Washington Capitals Round Two Conspiracy Theories

This NHL postseason is heading in very interesting directions. With the exception of the 4 vs 5 match-ups, every favorite has advanced to the second round. Some high seeds, namely Vancouver, Philly and Boston, were stretched to the limit in round one and managed to live on. Still, things look fishy. Chicago coming back to force a Game 7? The Caps down 0-3 to the Lightning!? I smell a conspiracy!

I know, I know. “A conspiracy? Oh no… you’re a Caps fan, aren’t you?” Yes. But there’s something to it this time. It can’t all be coincidence!

You’ll be needing this Caps Fans. Read on.

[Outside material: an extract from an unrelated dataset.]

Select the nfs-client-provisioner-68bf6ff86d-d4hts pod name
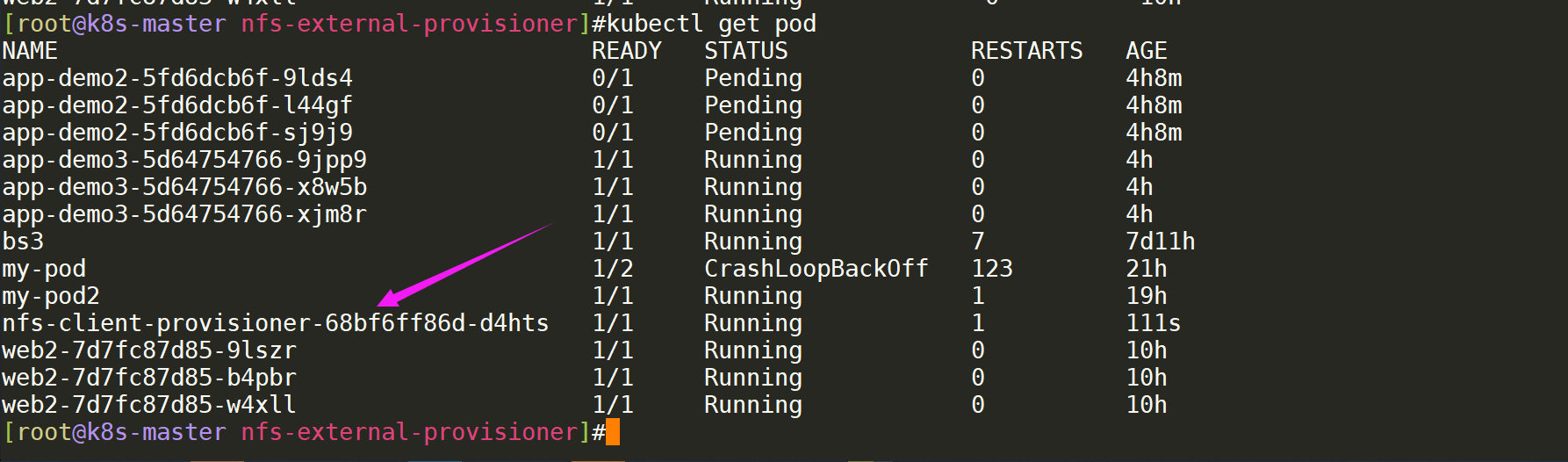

There are the obvious, ‘it’s printed in the NHL media guide’ conspiracies. With Phoenix singing its swan song as an NHL locale, the NHL needs non-traditional market teams to thrive this playoff season to prove that expansion and relocation were good ideas. Not coincidentally, Nashville, San Jose and Tampa Bay are all still alive. Would anyone be surprised to see a Nashville/Tampa Bay Cup Final during which Gary Bettman waxes poetic about the success of such teams? Then he’ll drop the bomb of moving the Islanders to Mexico City.

Then there is the human interest story that would be a Detroit vs. Tampa Bay Final: Stevie Y, the savior of the Red Wings franchise, comes back with his new, young, talented squad to show his old town that he has a hockey mind to go with his exceptional playing and leadership ability. You know the NHL wants this. Yzerman would still get cheered. They’d probably break out Scottie Bowman and Brendan Shanahan for this one. Chris Draper might cry.

Then there is the lack of a ‘Sid vs. Ovi’ storyline this spring. Why even play the Eastern Conference playoff games unless you can constantly compare the two competing poster boys for the NHL!? Crosby hasn’t played a game in over 4 months and you still hear commentators comparing him to Ovechkin. If the Caps don’t advance to the next round, will it be because any Caps wins are wasted on a Penguin-less playing field? Hmmm…

Then come the television ratings. After having been short-changed by only getting 5 games of New York-viewed games, Bettman is eager to stretch this series out to 7 games. It would be like the 2004 Yankees/Red Sox, ‘down 0-3 and roar back to win’ series: a ratings explosion. Why not. Let’s Play Seven! Versus needs this!

On the more Roswell-type conspiracy side of things, it also appears that someone has replaced Nicklas Backstrom with a clone that is missing the chromosome required to shoot the puck. Couple that with the nanobots clearly implanted in the Caps’ defensemans’ minds, telling them to redirect pucks into their own net, and Washington is at a huge disadvantage in this series. Oh, and Guy Boucher is obviously a cyborg from the future. Watch out Sarah Conner!

Finally, there is the most obvious conspiracy: Beard-gate. Thousands of wives and girlfriends are fed up with the plethora of facial hair surrounding the Caps this postseason. Obviously, they’ve all banded together to ensure we have to shave sooner than later. I don’t know how they’re doing it, but don’t doubt for a second that the women in our lives are behind this.

So close your blinds and put on your tin-foil hats. It’s time for Game 4. Watch out for the black helicopters.